The cytology of benign primary epithelial skin tumors has mainly been described in single case reports, and criteria are not well established. A wide range of tumors occur in this site and specific entities are difficult or impossible to identify in smears. Clinically, the distinction between benign and malignant tumors, particularly those of metastatic nature, is the most important, and this is possible by FNB with a high level of accuracy. In general, cell-rich smears of more or less cohesive small basaloid cells mixed with a variable number of squamoid cells and sometimes glandular elements suggest a primary cutaneous neoplasm, and close study of the nuclear cytomorphology is likely to predict malignancy. The microarchitectural pattern and certain stromal components can provide clues to a type-specific diagnosis in some cases.
Our limited experience does not permit a systematic description of the cytology of skin adnexal tumors. Some examples selected from our files are briefly described and illustrated and references are provided to relevant case reports and small series published in the literature.
Smears of cutaneous cylindroma (’turban tumor’) are usually cell-rich, of pseudopapillary fragments of cohesive basaloid epithelial cells and hyaline stromal material often seen as globules. The cells are small, crowded with a high nuclear : cytoplasmic ratio and relatively uniform round or ovoid hyperchromatic nuclei. The pattern can closely resemble adenoid cystic carcinoma but the nuclear chromatin is bland (Figs 14.6 and 14.7).
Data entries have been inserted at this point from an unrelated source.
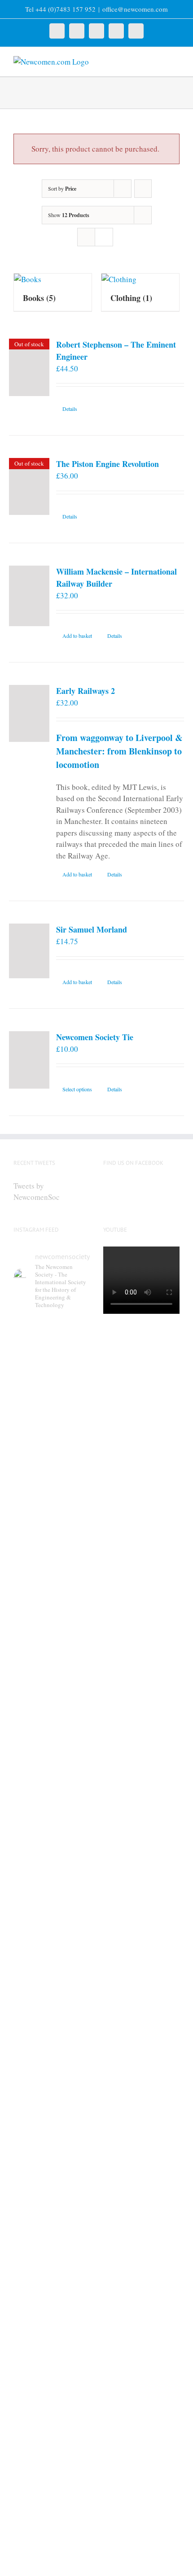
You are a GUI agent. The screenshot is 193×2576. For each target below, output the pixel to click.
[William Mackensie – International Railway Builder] (29, 596)
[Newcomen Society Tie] (29, 1060)
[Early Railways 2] (29, 713)
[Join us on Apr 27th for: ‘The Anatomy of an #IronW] (51, 1871)
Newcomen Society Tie (94, 1037)
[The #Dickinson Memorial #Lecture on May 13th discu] (51, 1655)
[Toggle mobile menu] (176, 60)
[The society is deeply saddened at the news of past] (51, 2059)
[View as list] (104, 237)
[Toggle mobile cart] (159, 60)
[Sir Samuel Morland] (29, 951)
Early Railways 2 (85, 691)
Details (69, 408)
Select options (77, 1089)
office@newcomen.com (135, 8)
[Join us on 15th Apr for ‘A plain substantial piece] (51, 2258)
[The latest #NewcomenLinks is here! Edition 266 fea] (51, 1428)
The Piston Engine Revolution (107, 464)
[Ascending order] (143, 188)
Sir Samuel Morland (91, 929)
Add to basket (77, 635)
Cutaneous cylindroma should be remembered in the differential diagnosis of tumors in the head and neck.28
Fig. 14.6 Cutaneous cylindroma
Pseudopapillary tissue fragments of cohesive bland basaloid cells; hyaline stromal globule (A, MGG; B, Pap, IP); (C) Corresponding tissue section (H&E, IP)
(Courtesy Dr J. Klijanienko, Inst. Curie, Paris).
Fig. 14.7 Cutaneous cylindroma
Clustered basaloid epithelial cells; mild nuclear atypia; hyaline stromal globules; note similarity to adenoid cystic carcinoma (MGG, HP)
(Courtesy Dr K. Lindholm, Malmo, Sweden).
Spiradenoma is closely related to and resembles cylindroma. Smears are highly cellular, of clustered, variably cohesive small basaloid epithelial cells with uniform oval dark nuclei and a homogeneous chromatin. A more or less obvious acinar/tubular arrangement of the cells is discernible, but a dual population of small dark and larger pale epithelial cells as seen in histological sections is difficult to appreciate in smears. Globules of hyaline stromal material are characteristic but were scant in the case illustrated here (Fig. 14.8). The main differential diagnosis is adenoid cystic carcinoma.29
(A) Clustered and dissociated small basaloid cells with relatively uniform dark nuclei; suggestion of acinar/tubular grouping; minimal amount of hyaline stroma (MGG, IP); (B) Corresponding tissue section (H&E, IP).
The cytology of nodular hidradenoma30-32 and of clear cell hidradenoma33,34 has been described in single cases. A benign skin adnexal tumor from our files, histologically reported as cystic eccrine hidradenoma, is shown in Figure 14.9. The FNB sample was of mucoid fluid which contained clusters of variably cohesive uniform epithelial cells with a moderate amount of cytoplasm and small dark ovoid nuclei. A dual population was not discernible. The cytology was reported as a benign skin adnexal tumor without further specification.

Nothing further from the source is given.